Australia says checks on Syrian refugees could take a year

Greece Migrants
Greece Migrants

A Syrian girl with her father wait to be allowed by the Greek police to cross the borderline to Macedonia, near the village of Idomeni.


The Australian government has remained committed to resettling 12,000 Syrian refugees, but security checks could take more than a year, officials said on Monday.

Former Prime Minister Tony Abbott announced in September that the 12,000 refugees would be resettled from Middle Eastern refugee camps as quickly as possible. Abbott was replaced by Prime Minister Malcolm Turnbull less than a week later. The first families began arriving in Australia this month.

Government lawmaker Cory Bernardi said Monday that Cabinet should rethink that commitment in light of the threat militants could pose as refugees in Australia. He said the recent coordinated attacks in Paris had highlighted the dangers.

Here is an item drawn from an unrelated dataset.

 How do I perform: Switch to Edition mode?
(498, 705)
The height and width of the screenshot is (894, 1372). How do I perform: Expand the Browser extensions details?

But Cabinet ministers including Treasurer Scott Morrison and Counterterrorism Minister Michael Keenan stood by the decision.

“These would have to be — arguably — the most screened group of people you could think of,” Morrison told Sydney radio 2GB.

“Taking 12,000 people from Syria was the right thing to do several months ago and it’s still the right thing to do today,” Keenan told reporters.

Peter Shergold, coordinator-general for refugee resettlement in New South Wales, Australia’s most populous state, said the careful screening would hold up the resettlement process.

“I’m working on the basis that the vast majority will come next year and it will probably be over 12 or 18 months, not six months,” Shergold told Australian Broadcasting Corp.

Debate over the Syrian refugees was rekindled as an opinion poll showed on Monday that 44 percent of respondents thought Australia should take fewer than 12,000 refugees from Syria. Another 27 percent said 12,000 was about right and 22 percent said Australia should accept a larger number.